Dataset entries
---
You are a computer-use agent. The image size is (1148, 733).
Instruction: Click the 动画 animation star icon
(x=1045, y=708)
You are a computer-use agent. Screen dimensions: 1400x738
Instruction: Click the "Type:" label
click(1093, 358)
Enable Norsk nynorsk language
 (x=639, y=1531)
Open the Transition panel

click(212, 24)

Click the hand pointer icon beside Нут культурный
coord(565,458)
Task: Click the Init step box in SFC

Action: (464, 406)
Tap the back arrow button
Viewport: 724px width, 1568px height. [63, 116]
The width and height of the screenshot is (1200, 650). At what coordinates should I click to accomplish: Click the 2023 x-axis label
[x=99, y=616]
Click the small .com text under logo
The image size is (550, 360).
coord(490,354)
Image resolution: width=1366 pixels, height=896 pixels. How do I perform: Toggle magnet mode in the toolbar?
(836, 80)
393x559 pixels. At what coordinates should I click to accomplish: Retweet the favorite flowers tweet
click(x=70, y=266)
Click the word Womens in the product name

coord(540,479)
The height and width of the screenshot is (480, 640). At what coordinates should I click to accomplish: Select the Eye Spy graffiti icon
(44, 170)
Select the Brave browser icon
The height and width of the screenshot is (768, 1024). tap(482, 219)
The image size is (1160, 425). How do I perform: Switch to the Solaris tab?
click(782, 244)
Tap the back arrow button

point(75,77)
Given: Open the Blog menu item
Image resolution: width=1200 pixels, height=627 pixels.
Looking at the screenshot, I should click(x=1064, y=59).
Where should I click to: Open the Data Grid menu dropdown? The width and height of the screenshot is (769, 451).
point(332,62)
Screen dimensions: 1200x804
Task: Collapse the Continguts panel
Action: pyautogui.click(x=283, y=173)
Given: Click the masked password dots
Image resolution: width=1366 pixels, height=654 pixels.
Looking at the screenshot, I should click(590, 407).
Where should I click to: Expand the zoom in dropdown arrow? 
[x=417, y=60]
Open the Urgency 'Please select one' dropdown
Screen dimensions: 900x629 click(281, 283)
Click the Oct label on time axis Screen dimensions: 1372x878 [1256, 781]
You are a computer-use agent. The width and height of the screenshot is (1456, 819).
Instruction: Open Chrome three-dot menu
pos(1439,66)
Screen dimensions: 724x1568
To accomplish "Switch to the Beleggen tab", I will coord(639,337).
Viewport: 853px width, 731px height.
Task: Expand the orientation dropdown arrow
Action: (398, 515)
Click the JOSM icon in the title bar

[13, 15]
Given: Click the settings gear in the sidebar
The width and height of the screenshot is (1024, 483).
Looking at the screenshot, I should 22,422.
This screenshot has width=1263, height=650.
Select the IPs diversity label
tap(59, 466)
---
**What to do**:
Each entry, from start to finish, must be restated exactly.

**Your response**:
You are a computer-use agent. The image size is (1148, 733).
Instruction: Click the 动画 animation star icon
(x=1045, y=708)
You are a computer-use agent. Screen dimensions: 1400x738
Instruction: Click the "Type:" label
click(1093, 358)
Enable Norsk nynorsk language
 (x=639, y=1531)
Open the Transition panel

click(212, 24)

Click the hand pointer icon beside Нут культурный
coord(565,458)
Task: Click the Init step box in SFC

Action: (464, 406)
Tap the back arrow button
Viewport: 724px width, 1568px height. [63, 116]
The width and height of the screenshot is (1200, 650). At what coordinates should I click to accomplish: Click the 2023 x-axis label
[x=99, y=616]
Click the small .com text under logo
The image size is (550, 360).
coord(490,354)
Image resolution: width=1366 pixels, height=896 pixels. How do I perform: Toggle magnet mode in the toolbar?
(836, 80)
393x559 pixels. At what coordinates should I click to accomplish: Retweet the favorite flowers tweet
click(x=70, y=266)
Click the word Womens in the product name

coord(540,479)
The height and width of the screenshot is (480, 640). At what coordinates should I click to accomplish: Select the Eye Spy graffiti icon
(44, 170)
Select the Brave browser icon
The height and width of the screenshot is (768, 1024). tap(482, 219)
The image size is (1160, 425). How do I perform: Switch to the Solaris tab?
click(782, 244)
Tap the back arrow button

point(75,77)
Given: Open the Blog menu item
Image resolution: width=1200 pixels, height=627 pixels.
Looking at the screenshot, I should click(x=1064, y=59).
Where should I click to: Open the Data Grid menu dropdown? The width and height of the screenshot is (769, 451).
point(332,62)
Screen dimensions: 1200x804
Task: Collapse the Continguts panel
Action: pyautogui.click(x=283, y=173)
Given: Click the masked password dots
Image resolution: width=1366 pixels, height=654 pixels.
Looking at the screenshot, I should click(590, 407).
Where should I click to: Expand the zoom in dropdown arrow? 
[x=417, y=60]
Open the Urgency 'Please select one' dropdown
Screen dimensions: 900x629 click(281, 283)
Click the Oct label on time axis Screen dimensions: 1372x878 [1256, 781]
You are a computer-use agent. The width and height of the screenshot is (1456, 819).
Instruction: Open Chrome three-dot menu
pos(1439,66)
Screen dimensions: 724x1568
To accomplish "Switch to the Beleggen tab", I will coord(639,337).
Viewport: 853px width, 731px height.
Task: Expand the orientation dropdown arrow
Action: (398, 515)
Click the JOSM icon in the title bar

[13, 15]
Given: Click the settings gear in the sidebar
The width and height of the screenshot is (1024, 483).
Looking at the screenshot, I should 22,422.
This screenshot has width=1263, height=650.
Select the IPs diversity label
tap(59, 466)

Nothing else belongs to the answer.